- _Dataset entries_:
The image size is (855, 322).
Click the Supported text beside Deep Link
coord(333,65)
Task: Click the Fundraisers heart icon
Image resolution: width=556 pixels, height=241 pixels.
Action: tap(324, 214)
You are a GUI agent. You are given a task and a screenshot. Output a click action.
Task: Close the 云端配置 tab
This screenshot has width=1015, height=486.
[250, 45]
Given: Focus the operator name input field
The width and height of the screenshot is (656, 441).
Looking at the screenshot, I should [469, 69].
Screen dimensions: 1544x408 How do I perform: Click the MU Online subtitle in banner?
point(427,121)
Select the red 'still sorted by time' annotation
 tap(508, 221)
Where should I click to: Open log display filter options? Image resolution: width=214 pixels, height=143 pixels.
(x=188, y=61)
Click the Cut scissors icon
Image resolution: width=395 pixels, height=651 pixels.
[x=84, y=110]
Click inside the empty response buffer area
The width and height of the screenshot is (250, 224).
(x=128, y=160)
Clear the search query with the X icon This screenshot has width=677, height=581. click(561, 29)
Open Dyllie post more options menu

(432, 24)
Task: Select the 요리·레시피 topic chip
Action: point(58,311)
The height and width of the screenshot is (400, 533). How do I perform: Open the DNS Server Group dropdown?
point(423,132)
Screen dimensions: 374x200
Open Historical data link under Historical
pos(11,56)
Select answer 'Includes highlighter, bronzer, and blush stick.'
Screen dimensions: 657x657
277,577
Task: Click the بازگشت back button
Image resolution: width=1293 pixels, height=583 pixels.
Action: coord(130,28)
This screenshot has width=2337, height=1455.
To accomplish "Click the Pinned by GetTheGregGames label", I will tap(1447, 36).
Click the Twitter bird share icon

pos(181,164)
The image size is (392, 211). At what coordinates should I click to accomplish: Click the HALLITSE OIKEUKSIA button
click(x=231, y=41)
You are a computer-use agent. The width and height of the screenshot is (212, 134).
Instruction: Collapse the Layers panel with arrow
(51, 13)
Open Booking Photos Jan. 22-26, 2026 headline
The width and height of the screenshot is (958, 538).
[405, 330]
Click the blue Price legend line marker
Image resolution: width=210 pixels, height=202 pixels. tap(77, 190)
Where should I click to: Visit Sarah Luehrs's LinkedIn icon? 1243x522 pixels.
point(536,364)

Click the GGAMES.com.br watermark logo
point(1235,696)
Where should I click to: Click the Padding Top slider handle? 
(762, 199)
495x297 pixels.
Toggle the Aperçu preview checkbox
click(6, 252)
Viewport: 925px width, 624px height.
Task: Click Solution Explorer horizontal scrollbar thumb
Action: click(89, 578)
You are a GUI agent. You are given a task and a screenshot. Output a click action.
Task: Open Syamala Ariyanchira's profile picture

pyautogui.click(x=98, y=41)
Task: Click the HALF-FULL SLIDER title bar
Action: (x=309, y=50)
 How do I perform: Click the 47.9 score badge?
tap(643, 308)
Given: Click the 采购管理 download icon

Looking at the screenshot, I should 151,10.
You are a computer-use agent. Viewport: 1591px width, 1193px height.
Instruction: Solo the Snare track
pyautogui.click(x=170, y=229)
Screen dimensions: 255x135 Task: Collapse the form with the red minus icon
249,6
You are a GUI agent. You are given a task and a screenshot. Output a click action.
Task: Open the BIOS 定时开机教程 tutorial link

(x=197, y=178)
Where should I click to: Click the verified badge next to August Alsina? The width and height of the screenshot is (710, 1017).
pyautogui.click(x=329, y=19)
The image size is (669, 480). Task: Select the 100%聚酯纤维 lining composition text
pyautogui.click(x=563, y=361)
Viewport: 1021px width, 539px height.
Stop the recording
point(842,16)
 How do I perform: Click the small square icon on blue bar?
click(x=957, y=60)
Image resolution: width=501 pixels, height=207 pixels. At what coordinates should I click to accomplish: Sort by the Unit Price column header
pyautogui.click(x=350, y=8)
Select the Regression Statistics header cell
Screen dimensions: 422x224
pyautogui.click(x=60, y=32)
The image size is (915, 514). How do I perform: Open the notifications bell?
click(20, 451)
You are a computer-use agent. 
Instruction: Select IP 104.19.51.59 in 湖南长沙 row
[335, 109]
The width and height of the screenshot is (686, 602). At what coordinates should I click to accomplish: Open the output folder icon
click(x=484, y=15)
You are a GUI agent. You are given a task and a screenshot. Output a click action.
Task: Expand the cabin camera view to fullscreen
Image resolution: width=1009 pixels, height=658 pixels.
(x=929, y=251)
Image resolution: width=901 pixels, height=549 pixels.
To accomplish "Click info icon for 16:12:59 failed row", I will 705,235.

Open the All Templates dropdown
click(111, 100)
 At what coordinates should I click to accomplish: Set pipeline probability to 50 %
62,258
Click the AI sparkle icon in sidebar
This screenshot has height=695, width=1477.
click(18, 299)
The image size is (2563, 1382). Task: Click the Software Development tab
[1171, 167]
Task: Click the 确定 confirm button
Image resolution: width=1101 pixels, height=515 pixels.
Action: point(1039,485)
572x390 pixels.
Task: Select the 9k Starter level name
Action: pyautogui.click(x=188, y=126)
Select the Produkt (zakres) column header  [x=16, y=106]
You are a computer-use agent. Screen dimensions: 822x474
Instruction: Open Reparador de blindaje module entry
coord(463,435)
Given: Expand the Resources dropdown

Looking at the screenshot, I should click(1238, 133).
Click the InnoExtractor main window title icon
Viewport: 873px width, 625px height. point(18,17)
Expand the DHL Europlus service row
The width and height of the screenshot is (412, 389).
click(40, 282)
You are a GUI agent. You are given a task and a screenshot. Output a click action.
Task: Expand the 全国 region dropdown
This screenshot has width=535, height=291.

- _What this task involves_: Please state the number of lines above that hold the string "computer", with nothing else added.

- _Exercise result_: 4